You tend to stand out in a community of only 3500, especially when you have a camera hanging from your neck.
We parked on the main street in town - Hakiaha - and not only were there ample parks, the town is void of parking metres.
Over two days, we spoke to half of Taumarunui.
Many were curious about why we were there but they all wanted to yarn.
Some told of the lack of resources for youth and the lack of jobs.
Tourism is the way forward, most said.
Forgotten World Adventures run rail cart tours from Taumarunui (CHRISTEL YARDLEY/STUFF)
A 20-year-old, who only wanted to be known as Dan, asked if we could campaign for a pub in the town.
The town has been forgotten, and neglected, but it's a community that is welcoming, hopeful and boy, do they feed you well.
Two hours north is a suburb that has no similarities to Taumarunui.
In fact - it's the complete opposite.
House values in Hamilton's newly-carved suburb, Rototuna, are among the most expensive in the city.
You could buy four three-bedroom homes in Taumarunui for the price of one house in Rototuna.
The suburb attracts the elite and if you're a first-home buyer, you're probably not going to be able to afford to live here.
Cookie-cutter houses line the streets and semi-retired couples walk their labradoodles.
The suburb is aesthetically pleasing.
But many don't know their neighbours, you can become lost in a suburb where everyone blends in.
The grind to maintain a three-quarter-of-a-million dollar mortgage means most people have fulltime jobs.
Rototuna has five high-decile primary schools in the area.
It's a big attraction, according to local principal Brian Sheedy.
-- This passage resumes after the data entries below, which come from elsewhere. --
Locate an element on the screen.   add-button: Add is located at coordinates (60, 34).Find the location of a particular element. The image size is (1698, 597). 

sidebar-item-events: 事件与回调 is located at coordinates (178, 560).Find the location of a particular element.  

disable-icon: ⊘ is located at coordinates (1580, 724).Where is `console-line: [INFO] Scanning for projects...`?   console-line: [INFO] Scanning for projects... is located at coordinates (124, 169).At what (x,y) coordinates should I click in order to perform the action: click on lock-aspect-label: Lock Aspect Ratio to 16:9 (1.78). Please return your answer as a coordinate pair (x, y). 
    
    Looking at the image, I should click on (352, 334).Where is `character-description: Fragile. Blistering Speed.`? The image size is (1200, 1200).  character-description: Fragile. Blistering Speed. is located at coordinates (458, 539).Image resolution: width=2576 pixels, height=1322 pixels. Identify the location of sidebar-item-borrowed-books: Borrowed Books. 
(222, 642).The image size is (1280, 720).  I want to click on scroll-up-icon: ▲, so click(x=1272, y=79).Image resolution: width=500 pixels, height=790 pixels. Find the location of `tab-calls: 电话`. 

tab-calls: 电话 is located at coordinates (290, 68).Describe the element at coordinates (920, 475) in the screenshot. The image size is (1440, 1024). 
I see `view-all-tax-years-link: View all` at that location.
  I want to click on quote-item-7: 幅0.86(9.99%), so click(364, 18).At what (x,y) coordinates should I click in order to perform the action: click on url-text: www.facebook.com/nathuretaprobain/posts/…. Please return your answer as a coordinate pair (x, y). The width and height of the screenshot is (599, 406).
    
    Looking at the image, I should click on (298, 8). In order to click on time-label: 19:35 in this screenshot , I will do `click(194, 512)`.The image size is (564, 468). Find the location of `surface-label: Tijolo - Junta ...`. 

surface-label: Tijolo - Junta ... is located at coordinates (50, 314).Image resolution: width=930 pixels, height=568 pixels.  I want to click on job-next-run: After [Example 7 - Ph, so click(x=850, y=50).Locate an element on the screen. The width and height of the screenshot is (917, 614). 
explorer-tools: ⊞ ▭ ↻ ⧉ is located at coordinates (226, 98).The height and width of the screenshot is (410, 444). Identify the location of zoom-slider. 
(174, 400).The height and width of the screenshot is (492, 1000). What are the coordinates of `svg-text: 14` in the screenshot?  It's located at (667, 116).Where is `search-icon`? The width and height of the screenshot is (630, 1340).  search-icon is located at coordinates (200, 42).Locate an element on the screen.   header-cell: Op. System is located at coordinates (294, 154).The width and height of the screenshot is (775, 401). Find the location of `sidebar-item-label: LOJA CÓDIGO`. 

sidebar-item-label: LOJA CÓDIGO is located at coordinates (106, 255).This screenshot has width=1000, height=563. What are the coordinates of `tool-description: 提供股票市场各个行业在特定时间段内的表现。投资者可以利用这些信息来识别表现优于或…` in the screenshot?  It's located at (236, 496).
I attended a community meeting a few years ago, where parents from Rototuna cried at the thought of having to send their children to nearby decile three Fairfield College.
They wanted a high school and the Ministry of Education gave them one. Rototuna Junior High School opened last year, followed by the senior high this year.
Real estate agent Cathy O'Shea has sold 122 hectares of land in Rototuna over the last 10 years (CHRISTEL YARDLEY/STUFF)
There's no land left to build in Rototuna, houses are being snapped up as soon as they come on the market and one real estate agent said she sold land on the outskirts of the city, that won't be developed until 2040.
The area is perceived as safe and many of its residents would agree that it is. But what's a beautiful home if you're working too hard to enjoy it?
These two communities are no better or worse than the each other.
Each caters for their people, and there are several pros and cons to living in both.
What I have learned though, is that it's not the beautiful streets or even the picturesque mountains that make a community what it is - it's the people.
It's the interactions and connections with those in your community groups, whether that be your marae, your school, your workplace or at the pub. Relationships are invaluable, possessions are secondary; bake for your neighbours, take a stroll, and look out for one another.